Athanasie Mukamana rises early, walks across the fertile red soil of her town in eastern Rwanda, and knocks on the door of a familiar house before the sun is up.
“Mwaramutse, mwaraye mute,” or “Good morning, how did you sleep?” she greets her neighbor.
Mukamana, 59, is a longtime community health worker—one of 7,200 Partners In Health supports in the three districts we serve. Elected by fellow villagers, she and her colleagues diagnose illnesses that might otherwise go unidentiﬁed, such as tuberculosis. They accompany families to the hospital, spread important messages about vaccinations and other health issues, and help patients complete tricky treatment regimens like those for HIV/AIDS.
PIH pays part of their salaries, reducing the amount they need to earn in their primary jobs, and offers advanced trainings. In return, community health workers ensure that everyone can enjoy the beneﬁts of modern medicine.
Today’s pre-dawn visit is, thankfully, routine. Mukamana’s patient, Theresie Yankurise, was sick with HIV and shunned by her family when Mukamana met her in 2005. “I had to take her by the arm and help her walk to the health center,” recalls Mukamana.
But after just a couple weeks of care, Yankurise’s health improved. She married a year later and is now the healthy mother of two boisterous, HIV-free children. Mukamana hands her pills from the hospital, the two chat for a bit, and then she leaves to eat porridge and farm her banana ﬁelds.
|Mukamana stands in her living room, where she often sees pediatric patients.|
Later, Mukamana’s house transforms into something like a pediatric ward. With training provided by PIH, she treats young children with malaria and other diseases and provides regular checkups.
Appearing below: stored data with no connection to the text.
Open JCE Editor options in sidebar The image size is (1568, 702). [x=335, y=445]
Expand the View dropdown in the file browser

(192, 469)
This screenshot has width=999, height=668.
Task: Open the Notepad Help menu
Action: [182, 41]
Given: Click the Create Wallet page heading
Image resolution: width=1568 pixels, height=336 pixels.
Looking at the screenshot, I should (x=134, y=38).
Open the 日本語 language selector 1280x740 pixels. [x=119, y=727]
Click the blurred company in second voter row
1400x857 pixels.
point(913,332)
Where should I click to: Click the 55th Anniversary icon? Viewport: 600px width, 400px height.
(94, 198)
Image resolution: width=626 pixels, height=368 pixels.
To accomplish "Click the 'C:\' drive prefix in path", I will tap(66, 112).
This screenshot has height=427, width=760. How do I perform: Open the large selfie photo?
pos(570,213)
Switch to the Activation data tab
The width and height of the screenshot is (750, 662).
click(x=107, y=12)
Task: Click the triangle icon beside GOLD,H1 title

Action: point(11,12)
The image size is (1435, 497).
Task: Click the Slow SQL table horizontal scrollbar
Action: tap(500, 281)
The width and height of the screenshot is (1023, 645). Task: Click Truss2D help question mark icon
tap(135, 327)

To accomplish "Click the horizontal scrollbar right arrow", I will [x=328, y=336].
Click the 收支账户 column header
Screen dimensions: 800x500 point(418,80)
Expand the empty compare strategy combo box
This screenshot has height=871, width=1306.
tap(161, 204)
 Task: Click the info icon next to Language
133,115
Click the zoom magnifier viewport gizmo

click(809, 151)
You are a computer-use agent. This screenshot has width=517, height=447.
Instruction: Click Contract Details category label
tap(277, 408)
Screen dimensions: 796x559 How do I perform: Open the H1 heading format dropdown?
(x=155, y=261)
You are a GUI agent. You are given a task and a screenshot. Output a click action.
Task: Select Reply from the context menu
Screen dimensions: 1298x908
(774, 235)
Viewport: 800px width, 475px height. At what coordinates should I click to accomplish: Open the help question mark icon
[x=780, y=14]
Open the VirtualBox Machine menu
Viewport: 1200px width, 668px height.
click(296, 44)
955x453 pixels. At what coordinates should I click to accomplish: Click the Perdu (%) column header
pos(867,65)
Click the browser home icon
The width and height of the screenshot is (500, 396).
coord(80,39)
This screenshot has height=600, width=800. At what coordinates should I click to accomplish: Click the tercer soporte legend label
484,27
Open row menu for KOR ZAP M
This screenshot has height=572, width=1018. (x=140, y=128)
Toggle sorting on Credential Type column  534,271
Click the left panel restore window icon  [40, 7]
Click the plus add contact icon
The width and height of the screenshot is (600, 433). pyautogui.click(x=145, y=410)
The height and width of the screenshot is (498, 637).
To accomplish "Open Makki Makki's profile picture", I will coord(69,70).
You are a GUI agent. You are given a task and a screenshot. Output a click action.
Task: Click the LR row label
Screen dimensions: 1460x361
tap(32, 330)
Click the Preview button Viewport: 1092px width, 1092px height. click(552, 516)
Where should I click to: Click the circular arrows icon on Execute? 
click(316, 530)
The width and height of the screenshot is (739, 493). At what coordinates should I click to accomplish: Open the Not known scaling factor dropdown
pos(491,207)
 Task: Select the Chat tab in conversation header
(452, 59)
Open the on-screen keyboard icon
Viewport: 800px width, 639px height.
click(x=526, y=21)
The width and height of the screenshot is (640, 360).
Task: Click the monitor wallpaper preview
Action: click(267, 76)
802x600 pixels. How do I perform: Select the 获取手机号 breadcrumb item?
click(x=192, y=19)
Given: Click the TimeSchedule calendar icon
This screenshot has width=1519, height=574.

Mukamana uses a tape measure to conﬁrm that a baby isn’t stunted from malnutrition, slides a digital thermometer under another child’s armpit, and listens for the labored breathing that would signal pneumonia in a third.
All of this and more she logs into a handful of ledgers and patient registries, which are then shared with a nearby hospital. The one for HIV patients—a big grid, with check marks for every time a patient takes his or her medication—looks like a star-ﬁlled universe. And for good reason.
“I have been a community health worker with PIH since 2005, and all of my patients are alive and well,” Mukamana says.